EXERCISE
For the records below, work out the number of lines holding "each" and reply with only that.

RECORDS FOR THE TASK

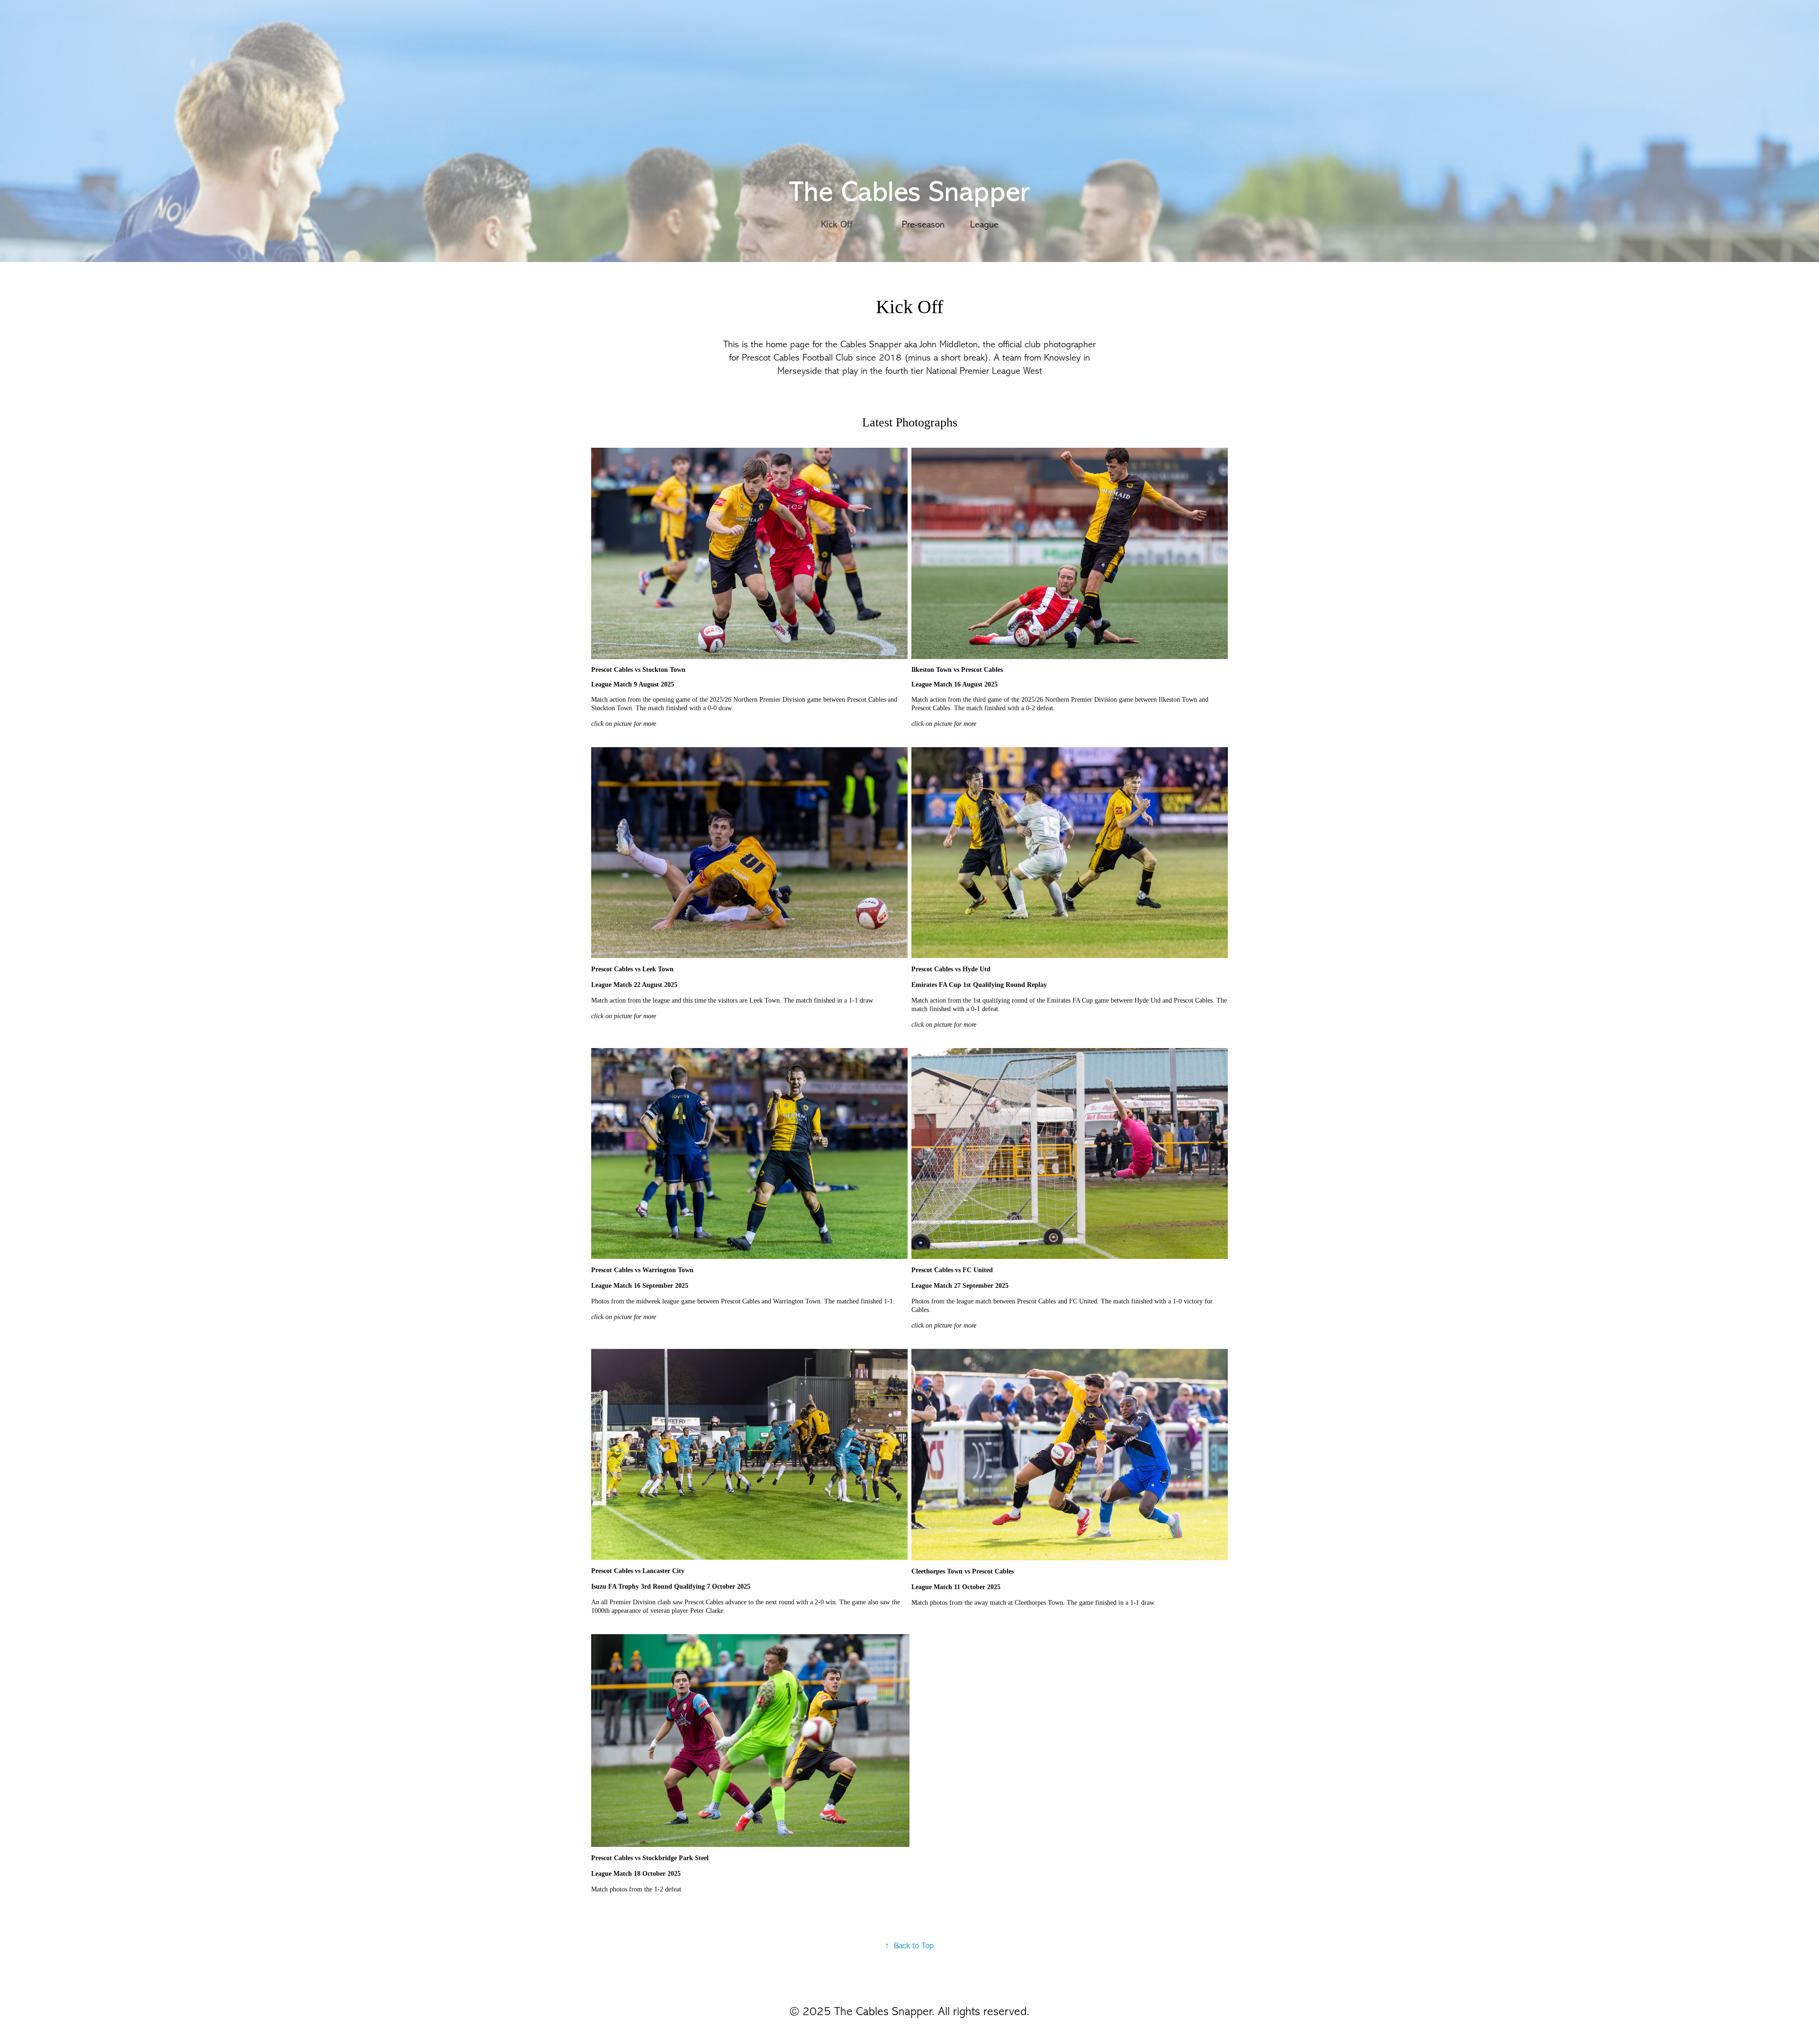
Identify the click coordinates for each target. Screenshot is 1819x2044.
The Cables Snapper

...

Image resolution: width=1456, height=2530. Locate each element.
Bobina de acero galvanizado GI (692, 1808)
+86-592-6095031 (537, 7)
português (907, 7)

* * *

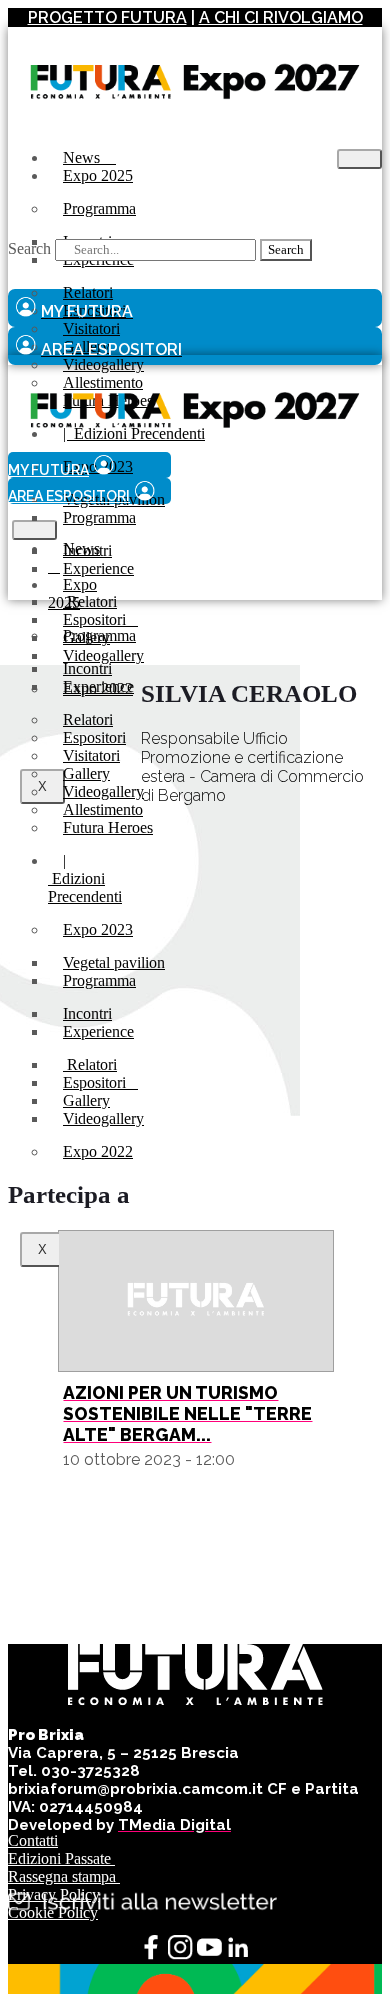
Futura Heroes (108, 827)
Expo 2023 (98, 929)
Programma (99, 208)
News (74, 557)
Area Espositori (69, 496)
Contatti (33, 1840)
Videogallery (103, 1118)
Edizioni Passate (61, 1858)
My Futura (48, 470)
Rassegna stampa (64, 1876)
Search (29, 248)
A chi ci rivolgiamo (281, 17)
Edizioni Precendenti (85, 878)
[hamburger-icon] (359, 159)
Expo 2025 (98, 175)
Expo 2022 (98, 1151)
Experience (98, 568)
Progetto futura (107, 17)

WRITTEN ANSWER
2